今後やりたいことや展望をお聞かせください
サービスを広げていくことが今後の大きな目標です。
現在、アンドエルワークは経営者個人や企業全体の従業員に向けたものになっていますが、今後は地域の健康にも軸足を広げていきたいと考えています。法人向けの福利厚生は首都圏が中心ですが、オンライン診療は医療機関へのアクセスに時間がかかりがちな地方でこそ、力を発揮できると感じています。
例えば東北地方などの豪雪地域では、80代の方が90代の方を連れて通院するケースがあると言います。こうした状況を少しでも改善できる可能性がオンライン診療にはあります。ただ、首都圏でも十分に浸透していない現状を踏まえると、地方で広がるまでには時間がかかるでしょう。まずは着実に全国展開を進めていくことが目標です。

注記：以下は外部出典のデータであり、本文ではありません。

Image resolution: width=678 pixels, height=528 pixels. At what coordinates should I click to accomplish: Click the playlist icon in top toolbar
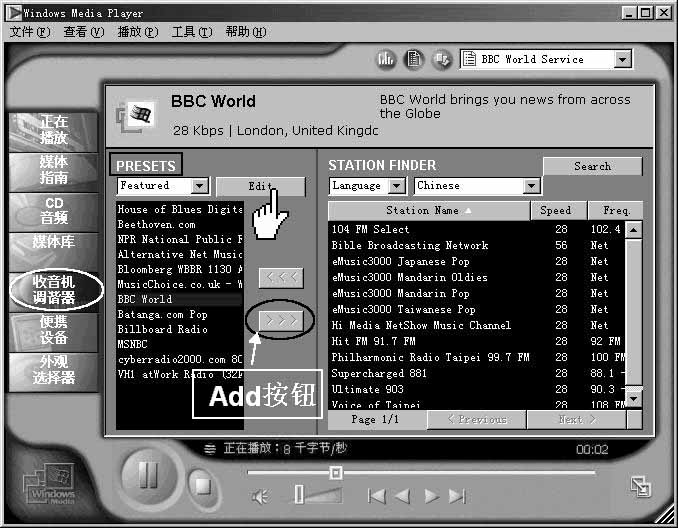413,60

また、医療機関との提携にも力を入れています。地方の医療機関には、事業承継など、利用者のアクセス以外にも幅広い運営課題があります。私たちがこれまで蓄積してきたデジタルの知見を、院内の運営に役立つ仕組みとして届けることで、地方の医療支援に取り組みたいと考えています。この活動を地域への社会貢献にも繋げたいです。
内発的な思いが起業の力をつくる
起業しようとしている方へのアドバイスをお願いします
実現させたいことへの思いが心の内側から湧き上がってくるのであれば、思い切って挑戦してほしいと考えています。大切なのは、その原動力がどこから生まれているのかです。私の場合、若さもそうですが、銀行を短期間で離れたことで別の企業に勤める道が自然となくなり、挑戦する以外の選択肢が無かったことが原動力になっていたと思います。
人によってきっかけは異なります。若さでも、お金でも、どんな動機でも構いません。自分にとって退路を断つほど強い気持ちにさせ、内側から湧き出る意志があるのであれば、挑戦する価値はあると思います。
サービス導入を検討している企業に向けてメッセージをお願いします
当社は、法人向けの健康支援サービスを提供しています。これからの社会では、従業員の健康が企業運営における重要な要素になっていくと考えています。従業員一人ひとりの健康を守ることは、企業が発信するメッセージとしても大きな意味を持つはずです。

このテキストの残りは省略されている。